Пусть называют то, в чем ныне ищут отличительную черту европейцев, «цивилизацией», или «гуманизацией», или «прогрессом»; пусть называют это просто, без похвалы и порицания, политической формулой – демократическое движение Европы; за всеми моральными и политическими рампами, на которые указывают эти формулы, совершается чудовищный физиологический процесс, среди которых возникают расы, связанные климатом и сословиями, их увеличивающаяся независимость от всякой определенной среды в которой в течение целых столетий с одинаковыми требованиями стремится запечатлеть в душе и плоти человека... Те же самые новые условия, под влиянием которых в общем совершается уравнение людей и приведение их к посредственности, т.е. возникновение полезного, трудолюбивого, на многое пригодного и ловкого стадного животного «человек», в высшей степени благоприятствуют проявлению исключительных людей, обладающих опаснейшими и обаятельнейшими качествами. Между тем как упомянутая сила приспособления, постоянно пробуя все новые и новые условия и начиная с каждым поколением, почти с каждым десятилетием новую работу, делает совершенно невозможной мощность типа... Я хочу сказать, что демократизация Европы есть вместе с тем невольное мероприятие к расположению тиранов – если понимать это слово во всевозможных смыслах, а также и в умственном. (Там же. Т.2. С.361‑362.)

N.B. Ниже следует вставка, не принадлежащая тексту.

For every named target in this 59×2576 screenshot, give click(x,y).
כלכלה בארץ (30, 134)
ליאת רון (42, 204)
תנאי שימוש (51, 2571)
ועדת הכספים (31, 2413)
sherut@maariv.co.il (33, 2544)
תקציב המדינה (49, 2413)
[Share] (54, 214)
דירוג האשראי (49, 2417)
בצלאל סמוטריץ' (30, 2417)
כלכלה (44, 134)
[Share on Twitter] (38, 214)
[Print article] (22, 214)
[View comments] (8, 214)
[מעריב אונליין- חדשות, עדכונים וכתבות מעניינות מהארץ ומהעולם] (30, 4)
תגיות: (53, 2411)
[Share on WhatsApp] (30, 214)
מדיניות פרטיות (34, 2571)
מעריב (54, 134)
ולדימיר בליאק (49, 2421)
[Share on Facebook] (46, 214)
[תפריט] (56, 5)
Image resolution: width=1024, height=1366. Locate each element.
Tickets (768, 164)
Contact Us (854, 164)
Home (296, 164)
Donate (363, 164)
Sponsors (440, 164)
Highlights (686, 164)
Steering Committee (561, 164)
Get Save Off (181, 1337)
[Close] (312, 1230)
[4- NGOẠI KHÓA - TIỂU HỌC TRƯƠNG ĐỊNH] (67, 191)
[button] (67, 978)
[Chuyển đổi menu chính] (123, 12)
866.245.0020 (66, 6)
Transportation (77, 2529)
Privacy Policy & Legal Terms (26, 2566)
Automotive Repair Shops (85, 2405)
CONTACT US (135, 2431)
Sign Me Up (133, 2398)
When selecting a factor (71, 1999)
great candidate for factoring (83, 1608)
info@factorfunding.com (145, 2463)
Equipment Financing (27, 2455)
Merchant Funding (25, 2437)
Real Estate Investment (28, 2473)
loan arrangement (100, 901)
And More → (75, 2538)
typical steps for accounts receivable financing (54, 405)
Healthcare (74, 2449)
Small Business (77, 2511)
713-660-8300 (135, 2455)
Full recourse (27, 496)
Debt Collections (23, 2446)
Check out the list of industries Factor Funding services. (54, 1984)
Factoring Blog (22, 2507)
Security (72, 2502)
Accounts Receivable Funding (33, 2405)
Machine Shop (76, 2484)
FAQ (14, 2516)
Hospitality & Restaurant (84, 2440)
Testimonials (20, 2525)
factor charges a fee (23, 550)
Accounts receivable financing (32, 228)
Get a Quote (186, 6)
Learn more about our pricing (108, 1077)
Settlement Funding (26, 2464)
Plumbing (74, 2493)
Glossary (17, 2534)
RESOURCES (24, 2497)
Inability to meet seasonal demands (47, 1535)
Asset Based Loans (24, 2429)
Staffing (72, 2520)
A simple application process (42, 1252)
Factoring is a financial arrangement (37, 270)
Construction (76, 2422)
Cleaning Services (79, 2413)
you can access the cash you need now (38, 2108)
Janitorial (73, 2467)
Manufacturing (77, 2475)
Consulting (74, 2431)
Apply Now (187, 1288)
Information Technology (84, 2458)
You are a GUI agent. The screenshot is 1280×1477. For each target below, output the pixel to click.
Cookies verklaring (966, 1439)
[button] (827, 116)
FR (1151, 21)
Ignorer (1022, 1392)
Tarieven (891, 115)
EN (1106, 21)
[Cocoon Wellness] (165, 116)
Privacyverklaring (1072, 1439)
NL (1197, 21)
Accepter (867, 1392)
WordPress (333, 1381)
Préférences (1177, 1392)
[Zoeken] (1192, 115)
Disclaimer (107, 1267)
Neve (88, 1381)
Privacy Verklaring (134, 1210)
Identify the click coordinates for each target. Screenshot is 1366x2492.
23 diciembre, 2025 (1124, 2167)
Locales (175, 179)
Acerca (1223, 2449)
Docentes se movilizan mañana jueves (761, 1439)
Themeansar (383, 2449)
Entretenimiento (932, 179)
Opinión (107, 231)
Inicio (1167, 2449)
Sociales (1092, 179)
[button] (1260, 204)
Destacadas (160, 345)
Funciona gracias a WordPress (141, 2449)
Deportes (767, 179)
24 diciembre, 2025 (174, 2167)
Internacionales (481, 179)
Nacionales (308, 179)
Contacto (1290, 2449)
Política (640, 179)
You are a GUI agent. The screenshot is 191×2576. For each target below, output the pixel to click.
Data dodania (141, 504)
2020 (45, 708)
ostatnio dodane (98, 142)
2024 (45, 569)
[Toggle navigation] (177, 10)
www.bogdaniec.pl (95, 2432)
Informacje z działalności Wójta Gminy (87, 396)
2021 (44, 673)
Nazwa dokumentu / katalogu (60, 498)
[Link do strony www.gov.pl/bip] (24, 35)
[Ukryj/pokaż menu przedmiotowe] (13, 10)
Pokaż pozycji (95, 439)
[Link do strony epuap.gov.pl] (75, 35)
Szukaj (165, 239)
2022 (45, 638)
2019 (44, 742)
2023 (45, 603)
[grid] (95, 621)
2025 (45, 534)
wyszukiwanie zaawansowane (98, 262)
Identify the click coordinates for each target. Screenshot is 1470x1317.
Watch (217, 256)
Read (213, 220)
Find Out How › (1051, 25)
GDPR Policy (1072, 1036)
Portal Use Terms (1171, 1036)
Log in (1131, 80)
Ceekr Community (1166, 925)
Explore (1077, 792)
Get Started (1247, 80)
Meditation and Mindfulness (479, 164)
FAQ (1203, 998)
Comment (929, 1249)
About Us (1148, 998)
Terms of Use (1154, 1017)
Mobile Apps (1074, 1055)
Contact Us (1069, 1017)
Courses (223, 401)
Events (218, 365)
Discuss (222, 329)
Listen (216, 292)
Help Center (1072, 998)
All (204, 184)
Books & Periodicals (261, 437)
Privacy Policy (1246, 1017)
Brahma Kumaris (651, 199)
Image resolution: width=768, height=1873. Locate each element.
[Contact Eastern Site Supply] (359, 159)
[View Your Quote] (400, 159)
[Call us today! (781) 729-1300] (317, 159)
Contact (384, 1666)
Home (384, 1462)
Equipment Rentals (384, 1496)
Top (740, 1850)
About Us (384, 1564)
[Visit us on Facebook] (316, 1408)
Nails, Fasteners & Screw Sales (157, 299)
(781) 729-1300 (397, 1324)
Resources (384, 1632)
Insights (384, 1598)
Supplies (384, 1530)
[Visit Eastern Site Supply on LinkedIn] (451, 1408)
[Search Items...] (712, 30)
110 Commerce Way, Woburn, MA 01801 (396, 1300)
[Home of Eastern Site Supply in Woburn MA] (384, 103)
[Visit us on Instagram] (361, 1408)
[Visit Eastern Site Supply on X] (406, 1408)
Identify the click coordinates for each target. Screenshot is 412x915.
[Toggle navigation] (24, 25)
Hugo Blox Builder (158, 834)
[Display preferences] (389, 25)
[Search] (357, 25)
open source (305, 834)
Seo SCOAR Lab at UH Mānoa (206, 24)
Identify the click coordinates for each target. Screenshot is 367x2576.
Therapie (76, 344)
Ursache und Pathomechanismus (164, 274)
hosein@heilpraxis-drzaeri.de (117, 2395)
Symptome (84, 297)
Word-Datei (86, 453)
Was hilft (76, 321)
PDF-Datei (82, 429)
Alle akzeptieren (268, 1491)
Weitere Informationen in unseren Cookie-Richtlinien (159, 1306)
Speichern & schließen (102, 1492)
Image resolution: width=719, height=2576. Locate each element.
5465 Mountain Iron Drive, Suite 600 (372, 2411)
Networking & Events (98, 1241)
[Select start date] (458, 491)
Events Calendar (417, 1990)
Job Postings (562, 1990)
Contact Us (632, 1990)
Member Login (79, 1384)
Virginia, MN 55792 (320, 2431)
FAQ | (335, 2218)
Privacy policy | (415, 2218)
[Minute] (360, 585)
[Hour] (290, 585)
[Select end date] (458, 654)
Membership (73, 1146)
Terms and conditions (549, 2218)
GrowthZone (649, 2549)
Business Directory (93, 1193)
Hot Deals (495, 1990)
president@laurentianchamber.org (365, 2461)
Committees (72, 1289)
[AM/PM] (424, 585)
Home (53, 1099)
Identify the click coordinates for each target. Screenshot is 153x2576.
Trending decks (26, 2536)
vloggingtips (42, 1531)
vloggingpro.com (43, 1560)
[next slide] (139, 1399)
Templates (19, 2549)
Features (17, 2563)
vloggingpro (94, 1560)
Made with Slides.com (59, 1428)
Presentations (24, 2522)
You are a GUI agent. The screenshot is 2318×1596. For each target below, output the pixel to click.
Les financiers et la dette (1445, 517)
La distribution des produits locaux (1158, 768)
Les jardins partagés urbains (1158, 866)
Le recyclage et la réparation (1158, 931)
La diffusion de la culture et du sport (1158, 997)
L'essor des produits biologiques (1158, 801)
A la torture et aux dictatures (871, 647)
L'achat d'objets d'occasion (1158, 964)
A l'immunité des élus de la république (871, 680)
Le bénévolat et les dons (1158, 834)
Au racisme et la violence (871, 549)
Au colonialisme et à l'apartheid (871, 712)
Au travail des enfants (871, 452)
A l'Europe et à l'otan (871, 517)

Социализм есть фантастический младший брат почти отжившего [c.62] деспотизма, который он хочет наследовать; его стремления, следовательно, в глубочайшем смысле реакционны. Ибо он жаждет такой полноты власти, какою обладал только самый крайний деспотизм, и он даже превосходит все прошлое тем, что стремится к формальному уничтожению личности; последняя представляется ему непомерной роскошью природы, и он хочет реформировать ее, превратив в целесообразный орган коллектива... Он нуждается в такой верноподданнической покорности всех граждан абсолютному государству, какая еще не существовала доселе; и так как он уже не может рассчитывать на старое религиозное благоговение перед государством, а напротив, непроизвольно должен содействовать его устранению – потому что он стремиться к устранению всех существующих государств, – то ему остается надеяться лишь на краткое и случайное существование с помощью самого крайнего терроризма. (Там же. Т.1. С. 446.)

Не высота: склон есть нечто ужасное!

Склон, где взор стремительно падает вниз, а рука тянется вверх. Тогда трепещет сердце от двойного желания своего.

Ах, друзья, угадаете ли вы и двойную волю моего сердца?

В том склон для меня и опасность, что взор мой устремляется в высоту, а рука моя хотела бы держаться и опираться – на глубину!

За человека цепляется воля моя, цепями связываю себя с человеком, ибо влечет меня ввысь, к сверхчеловеку: ибо к нему стремится другая воля моя. [c.63]

И потому живу я слепым среди людей; как будто не знаю их, чтобы рука не утратила совсем своей веры в нечто твердое.

Я не знаю вас люди: эта тьма и это утешение зато окружают меня.

Я сижу у проезжих ворот, доступный для всякого плута, и спрашиваю: кто хочет обмануть меня?